7. The Principal Government Pleader relied upon the judgment of the Supreme Court in Civil Appeal No. 910 of 1968 [1969] 24 S.T.C. Short Notes 6 ; since fully reported as Dyer Meakin Breweries Ltd., v. State of Kerala, [1970] 26 S.T.C. 248 (S.C.). In that case their Lordships were construing the scope of Rule 9(f) of the Kerala General Sales Tax Rules. As pointed out by their Lordships, Rule 9(f) seeks to exclude only those charges which are incurred, either expressly or by necessary implication, for and on behalf of the purchaser, after the sale, when the dealer undertakes to transport the goods and to deliver the same or where the expenditure is incurred as an incident of sale. Therefore, it is clear that what is sought to be excluded there are the freight and handling charges after the sale and not before the sale.
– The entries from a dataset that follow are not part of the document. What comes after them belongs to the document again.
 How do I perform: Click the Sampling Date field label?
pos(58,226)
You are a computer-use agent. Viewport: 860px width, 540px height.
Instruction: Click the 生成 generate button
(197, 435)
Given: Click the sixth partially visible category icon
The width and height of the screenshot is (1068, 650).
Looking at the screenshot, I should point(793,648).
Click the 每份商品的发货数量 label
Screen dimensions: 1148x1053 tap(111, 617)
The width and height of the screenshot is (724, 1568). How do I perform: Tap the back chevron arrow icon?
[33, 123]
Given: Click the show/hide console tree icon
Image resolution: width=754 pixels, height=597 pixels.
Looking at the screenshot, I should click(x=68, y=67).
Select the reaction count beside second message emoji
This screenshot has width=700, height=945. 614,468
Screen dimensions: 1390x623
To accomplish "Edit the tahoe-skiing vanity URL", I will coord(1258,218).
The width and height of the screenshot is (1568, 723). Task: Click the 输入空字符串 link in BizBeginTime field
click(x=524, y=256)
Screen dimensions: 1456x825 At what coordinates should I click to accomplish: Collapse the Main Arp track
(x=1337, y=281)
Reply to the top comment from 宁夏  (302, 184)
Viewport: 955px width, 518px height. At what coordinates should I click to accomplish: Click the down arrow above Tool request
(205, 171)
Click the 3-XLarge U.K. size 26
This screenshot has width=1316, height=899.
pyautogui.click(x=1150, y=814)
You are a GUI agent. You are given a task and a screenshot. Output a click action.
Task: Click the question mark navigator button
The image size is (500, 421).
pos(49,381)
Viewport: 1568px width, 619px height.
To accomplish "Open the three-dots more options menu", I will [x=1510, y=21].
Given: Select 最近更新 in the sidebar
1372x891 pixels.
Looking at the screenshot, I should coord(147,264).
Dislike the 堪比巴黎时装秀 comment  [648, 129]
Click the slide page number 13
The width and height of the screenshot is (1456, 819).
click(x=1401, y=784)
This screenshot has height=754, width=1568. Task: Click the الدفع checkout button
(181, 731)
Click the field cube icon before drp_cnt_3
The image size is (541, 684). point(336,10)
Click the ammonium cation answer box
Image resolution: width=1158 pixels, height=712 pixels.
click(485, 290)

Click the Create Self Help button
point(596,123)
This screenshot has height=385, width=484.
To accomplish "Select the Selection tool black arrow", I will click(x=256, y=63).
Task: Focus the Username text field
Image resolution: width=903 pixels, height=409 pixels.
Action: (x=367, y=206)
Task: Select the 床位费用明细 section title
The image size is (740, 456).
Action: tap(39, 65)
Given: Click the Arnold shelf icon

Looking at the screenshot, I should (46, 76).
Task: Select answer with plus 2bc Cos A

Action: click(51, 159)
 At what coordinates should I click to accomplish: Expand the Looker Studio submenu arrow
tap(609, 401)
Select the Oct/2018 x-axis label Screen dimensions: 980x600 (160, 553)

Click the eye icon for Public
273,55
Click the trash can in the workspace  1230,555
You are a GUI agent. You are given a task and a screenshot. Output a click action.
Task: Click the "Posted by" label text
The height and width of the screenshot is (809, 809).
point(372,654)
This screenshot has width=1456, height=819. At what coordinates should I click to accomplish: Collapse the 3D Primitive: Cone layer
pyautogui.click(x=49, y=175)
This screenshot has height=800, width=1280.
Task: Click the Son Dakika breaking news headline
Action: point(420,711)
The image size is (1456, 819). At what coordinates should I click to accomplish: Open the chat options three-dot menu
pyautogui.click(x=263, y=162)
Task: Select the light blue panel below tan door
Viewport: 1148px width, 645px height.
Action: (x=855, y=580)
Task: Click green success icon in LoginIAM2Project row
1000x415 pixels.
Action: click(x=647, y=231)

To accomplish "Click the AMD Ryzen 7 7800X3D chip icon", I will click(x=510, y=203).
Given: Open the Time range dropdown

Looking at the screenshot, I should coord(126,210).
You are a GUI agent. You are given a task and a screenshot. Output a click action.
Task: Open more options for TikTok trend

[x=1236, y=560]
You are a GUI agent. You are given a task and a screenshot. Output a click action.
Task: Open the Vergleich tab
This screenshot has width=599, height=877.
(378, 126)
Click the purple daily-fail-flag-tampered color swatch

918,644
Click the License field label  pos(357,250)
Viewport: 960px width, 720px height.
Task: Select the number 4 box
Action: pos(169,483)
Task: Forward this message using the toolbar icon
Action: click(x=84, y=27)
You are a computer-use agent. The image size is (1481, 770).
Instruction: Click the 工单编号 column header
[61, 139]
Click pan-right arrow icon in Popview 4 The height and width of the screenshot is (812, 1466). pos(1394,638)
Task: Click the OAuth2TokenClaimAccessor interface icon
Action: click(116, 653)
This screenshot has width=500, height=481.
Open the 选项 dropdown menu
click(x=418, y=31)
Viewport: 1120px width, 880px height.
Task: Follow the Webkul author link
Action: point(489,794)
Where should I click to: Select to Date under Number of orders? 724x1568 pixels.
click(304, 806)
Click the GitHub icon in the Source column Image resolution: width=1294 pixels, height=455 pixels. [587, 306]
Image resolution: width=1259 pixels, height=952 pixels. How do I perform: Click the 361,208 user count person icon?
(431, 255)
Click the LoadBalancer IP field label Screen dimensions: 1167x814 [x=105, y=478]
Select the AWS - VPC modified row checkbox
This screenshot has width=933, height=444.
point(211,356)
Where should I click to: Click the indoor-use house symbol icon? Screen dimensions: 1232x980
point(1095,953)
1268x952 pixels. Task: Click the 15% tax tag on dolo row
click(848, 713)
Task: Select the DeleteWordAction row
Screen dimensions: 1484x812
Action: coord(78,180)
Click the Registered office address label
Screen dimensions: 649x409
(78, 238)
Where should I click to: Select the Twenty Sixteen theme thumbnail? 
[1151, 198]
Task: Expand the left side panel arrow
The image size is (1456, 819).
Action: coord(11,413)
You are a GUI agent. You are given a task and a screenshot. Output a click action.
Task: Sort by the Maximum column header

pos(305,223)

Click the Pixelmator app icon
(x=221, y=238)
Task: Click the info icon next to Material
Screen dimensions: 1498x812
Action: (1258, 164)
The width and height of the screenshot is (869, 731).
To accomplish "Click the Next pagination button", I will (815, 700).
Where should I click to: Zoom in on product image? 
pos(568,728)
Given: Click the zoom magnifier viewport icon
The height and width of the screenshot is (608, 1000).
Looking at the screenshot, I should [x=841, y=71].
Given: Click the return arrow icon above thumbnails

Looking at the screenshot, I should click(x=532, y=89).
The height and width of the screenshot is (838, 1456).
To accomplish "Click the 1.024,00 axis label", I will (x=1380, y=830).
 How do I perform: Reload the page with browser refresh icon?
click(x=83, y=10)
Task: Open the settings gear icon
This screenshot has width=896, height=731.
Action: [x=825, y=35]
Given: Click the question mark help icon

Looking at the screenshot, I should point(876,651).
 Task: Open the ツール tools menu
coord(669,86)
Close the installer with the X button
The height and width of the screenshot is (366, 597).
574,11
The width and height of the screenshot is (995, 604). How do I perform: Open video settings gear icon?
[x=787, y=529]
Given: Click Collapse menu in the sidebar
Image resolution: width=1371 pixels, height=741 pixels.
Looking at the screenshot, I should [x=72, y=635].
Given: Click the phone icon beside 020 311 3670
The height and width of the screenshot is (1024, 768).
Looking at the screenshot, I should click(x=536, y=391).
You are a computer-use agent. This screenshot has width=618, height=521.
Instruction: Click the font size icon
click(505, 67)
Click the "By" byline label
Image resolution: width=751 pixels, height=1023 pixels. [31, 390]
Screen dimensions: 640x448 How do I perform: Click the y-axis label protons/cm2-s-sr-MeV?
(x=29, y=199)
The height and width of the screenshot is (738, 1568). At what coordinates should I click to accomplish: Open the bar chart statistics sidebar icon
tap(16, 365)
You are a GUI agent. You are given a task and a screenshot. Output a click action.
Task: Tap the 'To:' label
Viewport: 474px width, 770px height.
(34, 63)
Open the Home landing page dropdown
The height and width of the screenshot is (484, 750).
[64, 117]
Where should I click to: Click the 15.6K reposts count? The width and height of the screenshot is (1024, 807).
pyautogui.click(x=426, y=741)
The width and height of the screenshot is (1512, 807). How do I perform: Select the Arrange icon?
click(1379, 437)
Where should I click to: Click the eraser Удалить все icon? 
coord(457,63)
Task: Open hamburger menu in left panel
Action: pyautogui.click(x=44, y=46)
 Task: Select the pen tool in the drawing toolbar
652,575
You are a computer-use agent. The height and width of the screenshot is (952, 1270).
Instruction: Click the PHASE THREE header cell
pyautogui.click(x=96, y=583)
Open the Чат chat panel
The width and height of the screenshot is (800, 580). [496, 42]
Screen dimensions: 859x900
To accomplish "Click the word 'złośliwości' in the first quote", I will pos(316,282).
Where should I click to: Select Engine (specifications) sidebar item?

8. Clause (h) of Section 2 of the Central Sales Tax Act deals with freight and handling charges prior to the stage of delivery and in this case, the expenditure incurred towards freight and handling charges was prior to delivery in connection with the sale in question. Therefore, the Tribunal was right in holding that 'sale price' does not include freight and handling charges and as such, the assessees are entitled to claim exemption in respect of this turnover shown as freight and handling charges for the four assessment years in question.

9. In the result, the order of the Tribunal is confirmed and the revisions are dismissed with costs.